President Jacob Zuma made critical remarks about pet care that touch on sensitive race relations in South Africa, which was dominated by whites until apartheid was dismantled almost two decades ago, The Star newspaper reported Thursday.
The newspaper cited Zuma as saying in a speech Wednesday that the idea of having a pet is part of ‘‘white culture’’ and that people should focus on family welfare.
The president’s office sought to clarify his remarks, saying he was encouraging ‘‘the previously oppressed African majority’’ to uphold its own culture.
The president’s remarks triggered a flurry of retorts from animal lovers on social media.
‘‘Will I become ‘more African’ if I kick my dog, President Zuma,’’ one person commented tartly.
Another wrote: ‘‘Well, that pretty much rules out that photo opportunity with Zuma, the Obamas, & their pet dog, Bo, in the White House.’’
The backdrop to the dog debate is the legacy of Western colonialism in Africa, as well as the bitter struggle against apartheid in South Africa that culminated in the first democratic elections in 1994. Poverty and economic imbalances remain a source of deep strain in the nation.

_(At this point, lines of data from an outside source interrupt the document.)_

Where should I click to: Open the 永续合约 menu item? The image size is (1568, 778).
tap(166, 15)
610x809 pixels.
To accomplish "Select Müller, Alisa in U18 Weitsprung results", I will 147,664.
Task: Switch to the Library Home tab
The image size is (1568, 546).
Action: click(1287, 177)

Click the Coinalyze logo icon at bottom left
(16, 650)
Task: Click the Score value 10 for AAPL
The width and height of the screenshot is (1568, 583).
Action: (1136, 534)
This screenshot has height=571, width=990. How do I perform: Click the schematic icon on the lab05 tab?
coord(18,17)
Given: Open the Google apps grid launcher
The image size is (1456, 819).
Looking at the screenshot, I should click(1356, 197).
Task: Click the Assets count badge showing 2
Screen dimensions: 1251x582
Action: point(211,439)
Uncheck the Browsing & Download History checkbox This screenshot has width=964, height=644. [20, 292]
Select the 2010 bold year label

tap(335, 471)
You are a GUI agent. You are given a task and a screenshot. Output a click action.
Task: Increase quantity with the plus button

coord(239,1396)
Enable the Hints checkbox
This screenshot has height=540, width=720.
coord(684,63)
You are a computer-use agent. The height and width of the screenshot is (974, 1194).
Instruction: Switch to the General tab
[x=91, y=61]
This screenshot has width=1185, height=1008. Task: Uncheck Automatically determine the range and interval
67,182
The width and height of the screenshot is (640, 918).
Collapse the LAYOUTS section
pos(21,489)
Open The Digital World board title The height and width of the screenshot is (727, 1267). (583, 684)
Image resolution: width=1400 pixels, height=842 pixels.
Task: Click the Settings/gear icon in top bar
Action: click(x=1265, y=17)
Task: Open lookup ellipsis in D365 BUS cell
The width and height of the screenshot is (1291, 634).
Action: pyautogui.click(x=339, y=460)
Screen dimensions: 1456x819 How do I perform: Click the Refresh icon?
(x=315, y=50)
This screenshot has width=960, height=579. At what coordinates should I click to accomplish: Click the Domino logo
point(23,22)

During his speech to an appreciative crowd in KwaZulu-Natal, Zuma’s home province, the president said people who love dogs more than people have a ‘‘lack of humanity’’ and that some people are trying in vain to ‘‘emulate whiteness,’’ The Star reported.
In a statement, the president’s office said Zuma was trying to ‘‘decolonize the African mind post-liberation’’ and enable people to take pride in their heritage and not feel pressure to adopt customs of minority cultures.